Maps with the Radon-Nikod\'ym property

TL;DR

This paper explores the extension of the Radon-Nikodým property to metric spaces via dentable maps, establishing foundational results and examining implications for approximation and variational principles.

Contribution

It introduces a generalized framework for the Radon-Nikodým property using dentable maps and analyzes their properties and applications in Banach spaces.

Findings

The dual elements strongly slicing form a dense G_delta subset.

The space of uniformly continuous dentable maps is a Banach space.

Classical variational principles do not extend beyond traditional hypotheses.

Abstract

We study dentable maps from a closed convex subset of a Banach space into a metric space as an attempt of generalize the Radon-Nikod\'ym property to a "less linear" frame.

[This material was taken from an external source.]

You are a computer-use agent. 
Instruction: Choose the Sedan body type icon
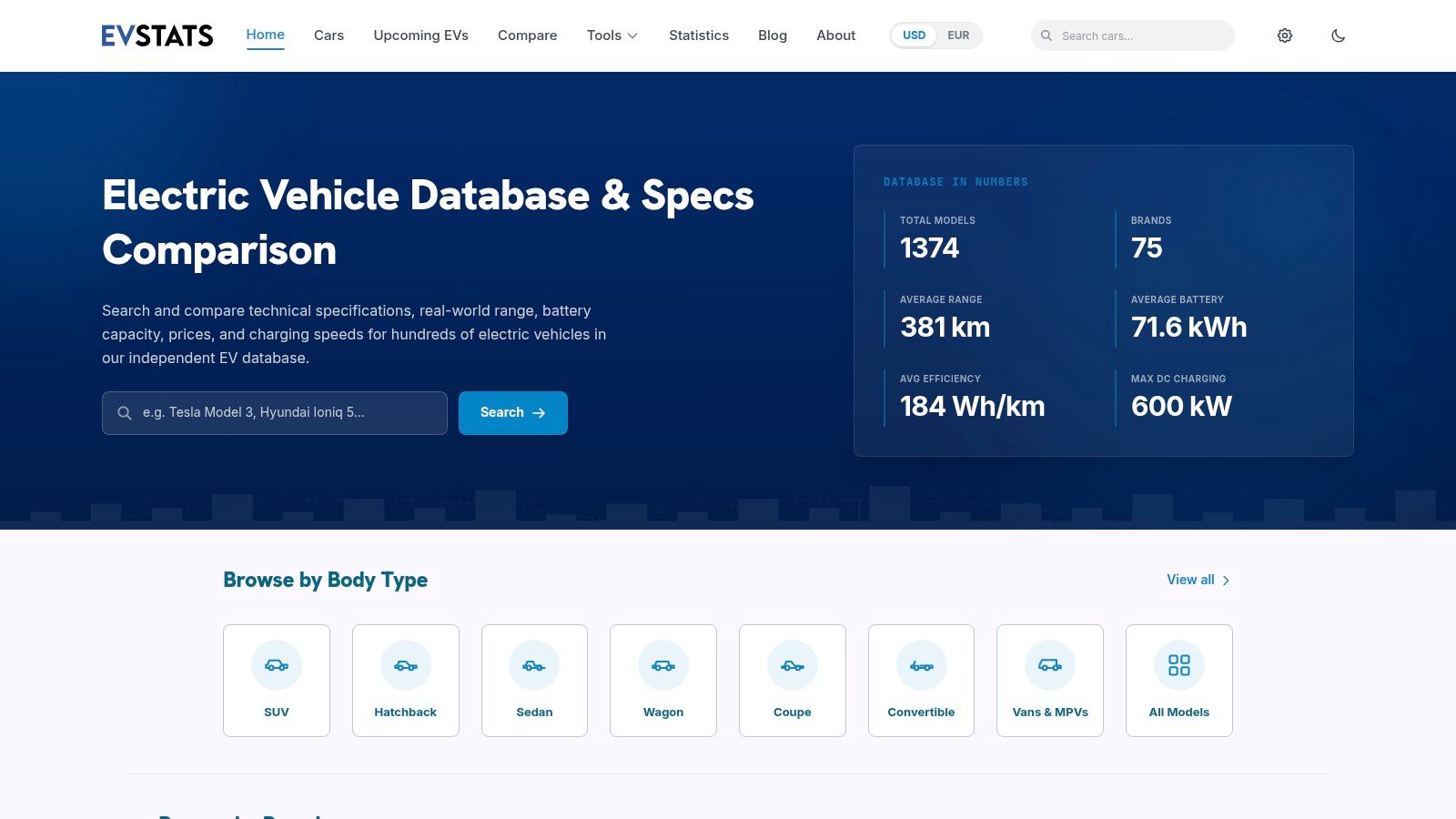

We note that a certain part of the theory can be developed in rather great generality. Indeed, we establish that the elements of the dual which are "strongly slicing" for a given uniformly continuous dentable function form a dense $\mathcal{G}_\delta$ subset of the dual. As a consequence, the space of uniformly continuous dentable maps from a closed convex bounded set to a Banach space is a Banach space. However some interesting applications, as Stegall's variational principle, are no longer true beyond the usual hypotheses, sending us back to the classical case. Moreover, we study the connection between dentability and approximation by delta-convex functions for uniformly continuous functions. Finally, we show that the dentability of a set is closely related with the dentability of delta-convex maps defined on it.